Emsal Mahkeme Kararı İstanbul Bölge Adliye Mahkemesi 14. Hukuk Dairesi 2022/19 E. 2022/636 K. 26.05.2022 T.

Görüntülediğiniz mahkeme kararı henüz kesinleşmemiştir. Yararlı olması amacıyla eklenmiştir.

T.C.
İSTANBUL
BÖLGE ADLİYE MAHKEMESİ
14. HUKUK DAİRESİ
DOSYA NO: 2022/19
KARAR NO: 2022/636
T Ü R K M İ L L E T İ A D I N A
İ S T İ N A F K A R A R I
İNCELENEN KARARIN
MAHKEMESİ: BAKIRKÖY 7. ASLİYE TİCARET MAHKEMESİ
TARİHİ: 04/11/2021
NUMARASI: 2021/728 E. – 2021/962 K.
DAVANIN KONUSU: Şirketin İhyası
Taraflar arasında görülen şirketin ihyası davasının yapılan yargılaması sonunda ilamda yazılı nedenlerden dolayı davanın kabulüne yönelik verilen hükme karşı davalı tasfiye memuru tarafından istinaf kanun yoluna başvurulması üzerine dairemize gönderilmiş dosya içerisindeki tüm belgeler okunup, incelendi, gereği konuşulup düşünüldü.

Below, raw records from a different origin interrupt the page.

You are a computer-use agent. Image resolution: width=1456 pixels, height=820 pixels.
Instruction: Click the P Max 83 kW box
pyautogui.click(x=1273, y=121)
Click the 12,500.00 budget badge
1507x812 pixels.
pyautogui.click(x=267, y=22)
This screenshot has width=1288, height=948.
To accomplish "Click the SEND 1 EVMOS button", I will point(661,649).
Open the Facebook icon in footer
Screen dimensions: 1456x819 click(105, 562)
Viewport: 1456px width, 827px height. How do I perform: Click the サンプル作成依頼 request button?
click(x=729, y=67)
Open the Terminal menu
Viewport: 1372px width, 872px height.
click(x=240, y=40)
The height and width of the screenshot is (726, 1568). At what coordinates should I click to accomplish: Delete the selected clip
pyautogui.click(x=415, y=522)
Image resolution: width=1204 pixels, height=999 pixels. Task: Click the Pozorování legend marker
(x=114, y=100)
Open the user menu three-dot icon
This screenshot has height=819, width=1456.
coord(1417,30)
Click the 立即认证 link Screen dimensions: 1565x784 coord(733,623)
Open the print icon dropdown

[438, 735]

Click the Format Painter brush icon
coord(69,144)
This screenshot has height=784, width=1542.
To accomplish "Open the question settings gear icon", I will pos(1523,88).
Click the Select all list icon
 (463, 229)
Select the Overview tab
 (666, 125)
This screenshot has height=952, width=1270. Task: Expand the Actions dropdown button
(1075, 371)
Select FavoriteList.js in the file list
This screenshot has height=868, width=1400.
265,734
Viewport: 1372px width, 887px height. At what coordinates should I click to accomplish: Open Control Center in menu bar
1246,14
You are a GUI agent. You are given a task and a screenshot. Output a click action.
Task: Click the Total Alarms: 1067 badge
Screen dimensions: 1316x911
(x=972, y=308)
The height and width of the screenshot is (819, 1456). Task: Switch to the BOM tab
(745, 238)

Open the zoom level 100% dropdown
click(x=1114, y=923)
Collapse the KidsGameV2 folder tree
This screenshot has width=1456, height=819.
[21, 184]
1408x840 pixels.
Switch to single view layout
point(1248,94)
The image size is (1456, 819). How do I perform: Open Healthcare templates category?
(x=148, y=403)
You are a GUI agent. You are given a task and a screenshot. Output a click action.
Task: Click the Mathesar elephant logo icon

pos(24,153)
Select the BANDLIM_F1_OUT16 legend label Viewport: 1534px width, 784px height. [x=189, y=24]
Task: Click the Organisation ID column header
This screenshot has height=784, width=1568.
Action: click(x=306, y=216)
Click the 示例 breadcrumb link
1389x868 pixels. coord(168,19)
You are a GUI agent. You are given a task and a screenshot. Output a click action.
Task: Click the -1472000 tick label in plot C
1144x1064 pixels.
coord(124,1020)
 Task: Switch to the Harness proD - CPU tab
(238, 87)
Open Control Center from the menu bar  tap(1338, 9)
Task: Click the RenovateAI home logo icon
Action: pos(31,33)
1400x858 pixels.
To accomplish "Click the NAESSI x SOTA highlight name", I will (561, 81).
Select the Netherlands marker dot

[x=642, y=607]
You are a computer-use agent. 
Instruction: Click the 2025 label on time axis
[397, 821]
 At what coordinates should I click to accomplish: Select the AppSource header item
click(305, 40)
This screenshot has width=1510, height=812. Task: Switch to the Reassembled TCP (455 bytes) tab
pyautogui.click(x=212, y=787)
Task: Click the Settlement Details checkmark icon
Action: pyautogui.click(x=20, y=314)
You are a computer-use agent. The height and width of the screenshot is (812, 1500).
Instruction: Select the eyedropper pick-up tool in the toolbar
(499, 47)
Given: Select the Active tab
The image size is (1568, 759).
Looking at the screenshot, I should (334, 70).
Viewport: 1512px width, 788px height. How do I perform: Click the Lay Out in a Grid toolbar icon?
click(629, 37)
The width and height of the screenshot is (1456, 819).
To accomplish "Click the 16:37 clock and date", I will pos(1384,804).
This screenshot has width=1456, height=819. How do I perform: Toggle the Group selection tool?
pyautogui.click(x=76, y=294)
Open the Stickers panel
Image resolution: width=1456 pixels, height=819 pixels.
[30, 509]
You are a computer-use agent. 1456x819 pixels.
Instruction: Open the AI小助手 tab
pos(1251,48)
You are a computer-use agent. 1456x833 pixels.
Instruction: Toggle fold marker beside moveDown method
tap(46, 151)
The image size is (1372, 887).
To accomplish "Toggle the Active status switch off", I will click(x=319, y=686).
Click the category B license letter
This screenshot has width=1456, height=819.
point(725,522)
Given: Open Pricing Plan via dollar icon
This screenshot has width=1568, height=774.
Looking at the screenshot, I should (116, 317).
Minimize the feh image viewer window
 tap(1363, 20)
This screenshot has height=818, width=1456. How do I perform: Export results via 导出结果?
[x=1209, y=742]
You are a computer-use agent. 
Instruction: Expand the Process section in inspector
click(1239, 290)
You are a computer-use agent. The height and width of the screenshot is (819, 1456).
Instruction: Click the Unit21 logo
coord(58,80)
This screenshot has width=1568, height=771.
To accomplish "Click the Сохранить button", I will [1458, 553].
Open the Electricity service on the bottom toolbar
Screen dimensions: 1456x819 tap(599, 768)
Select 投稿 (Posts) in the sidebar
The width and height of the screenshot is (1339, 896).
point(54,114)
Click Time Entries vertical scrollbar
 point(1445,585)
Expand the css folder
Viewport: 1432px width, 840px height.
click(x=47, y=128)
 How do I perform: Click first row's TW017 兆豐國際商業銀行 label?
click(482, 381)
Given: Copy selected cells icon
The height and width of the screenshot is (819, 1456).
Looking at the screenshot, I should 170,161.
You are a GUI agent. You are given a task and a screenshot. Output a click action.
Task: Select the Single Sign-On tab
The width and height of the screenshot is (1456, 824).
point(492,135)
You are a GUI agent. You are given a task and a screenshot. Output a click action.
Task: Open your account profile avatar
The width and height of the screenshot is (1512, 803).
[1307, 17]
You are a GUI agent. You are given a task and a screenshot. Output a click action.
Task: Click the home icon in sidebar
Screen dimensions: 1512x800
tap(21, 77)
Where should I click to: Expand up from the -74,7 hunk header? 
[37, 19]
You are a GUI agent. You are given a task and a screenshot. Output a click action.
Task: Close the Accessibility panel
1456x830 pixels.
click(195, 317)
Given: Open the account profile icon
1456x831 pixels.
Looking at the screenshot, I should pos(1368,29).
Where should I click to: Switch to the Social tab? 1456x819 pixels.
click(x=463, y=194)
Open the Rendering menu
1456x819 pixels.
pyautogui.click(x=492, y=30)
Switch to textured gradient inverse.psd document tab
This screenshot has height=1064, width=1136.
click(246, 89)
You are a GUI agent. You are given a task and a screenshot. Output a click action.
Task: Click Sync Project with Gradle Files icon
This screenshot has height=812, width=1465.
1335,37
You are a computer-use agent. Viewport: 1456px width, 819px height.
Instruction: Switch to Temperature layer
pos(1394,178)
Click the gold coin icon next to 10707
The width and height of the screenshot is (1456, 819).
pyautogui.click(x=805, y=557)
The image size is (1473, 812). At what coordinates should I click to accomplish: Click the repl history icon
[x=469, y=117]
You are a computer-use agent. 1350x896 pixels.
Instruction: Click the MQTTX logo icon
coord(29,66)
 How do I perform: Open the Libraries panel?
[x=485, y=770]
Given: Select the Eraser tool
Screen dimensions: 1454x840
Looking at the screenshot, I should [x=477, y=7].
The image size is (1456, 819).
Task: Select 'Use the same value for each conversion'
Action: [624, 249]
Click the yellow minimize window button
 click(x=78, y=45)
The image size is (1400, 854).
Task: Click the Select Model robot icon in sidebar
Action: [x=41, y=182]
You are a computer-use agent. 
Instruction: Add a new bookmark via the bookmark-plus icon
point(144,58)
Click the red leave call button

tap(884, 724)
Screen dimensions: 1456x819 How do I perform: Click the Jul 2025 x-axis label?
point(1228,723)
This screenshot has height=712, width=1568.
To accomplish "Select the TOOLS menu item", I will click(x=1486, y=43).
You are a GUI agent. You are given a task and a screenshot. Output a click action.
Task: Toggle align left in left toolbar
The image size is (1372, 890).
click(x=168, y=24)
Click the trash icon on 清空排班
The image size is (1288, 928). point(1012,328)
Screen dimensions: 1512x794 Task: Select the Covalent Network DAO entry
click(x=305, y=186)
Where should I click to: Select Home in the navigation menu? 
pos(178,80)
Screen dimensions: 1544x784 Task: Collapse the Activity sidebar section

TARAFLARIN İDDİA VE SAVUNMALARININ ÖZETİ Davacı vekili, davasında özetle; müvekkili ile davalı …’nın tasfiye memuru olarak atandığı … Ticaret Ltd. Şti. arasında Bakırköy 24. İş Mahkemesinin 2013/715 Esas sayılı dosyasının devamı sırasında, şirketin tasfiye edilerek sicilden terkin edildiğini, dava tarihinden sonra 21.08.2015 tarihinde tasfiyesine karar verilen şirkete davalının tasfiye memuru olarak atandığını, derdest bir dava bulunmasına rağmen şirketin 28.10.2016 tarihinde tasfiyesinin kapatıldığını, mahkemece ihya davası açılması için süre verildiğini ileri sürerek, … Ticaret Ltd. Şti’nin ihyası ile ek tasfiyesine, karar verilmesini talep ve dava etmiştir. Davalı Ticaret Sicil Müdürlüğü vekili, savunmasında özetle; tasfiye sürecinde yetki ve sorumluluğun tasfiye memurunda olduğunu, yasal hasım konumundaki müvekkilinin davanın açılmasına sebep olmadığından yargılama giderlerinden sorumlu tutulamayacağını savunarak, davanın reddini istemiştir. Davalı … vekili, savunmasında özetle; müvekkilinin,… Tic. Ltd. Şti’nin ortağı olduğunu, diğer ortağının ortaklıktan ayrılarak paylarını müvekkiline devir ettiğini, ekonomik problemlerden dolayı şirketin iflasının önlenmesi amacıyla tasfiye kararı alındığını, tasfiyeye ilişkin tüm hukuki süreçlerin tamamlanarak terkin edildiğini, tasfiyenin devam eden Bakırköy 24. İş Mahkemesindeki dava nedeniyle yapılmadığını, şirketin mal varlığı bulunmaması ve iflas aşamasına gelmesi nedeniyle tasfiye edildiğini, kararın şirketçe alınarak müvekkilinin tasfiye memuru olarak seçildiğini ve müvekkilinin tasfiye işlemlerinde kötüniyetli olmadığını, davanın açılmasında hukuki yarar bulunmadığını savunarak, davanın reddini istemiştir.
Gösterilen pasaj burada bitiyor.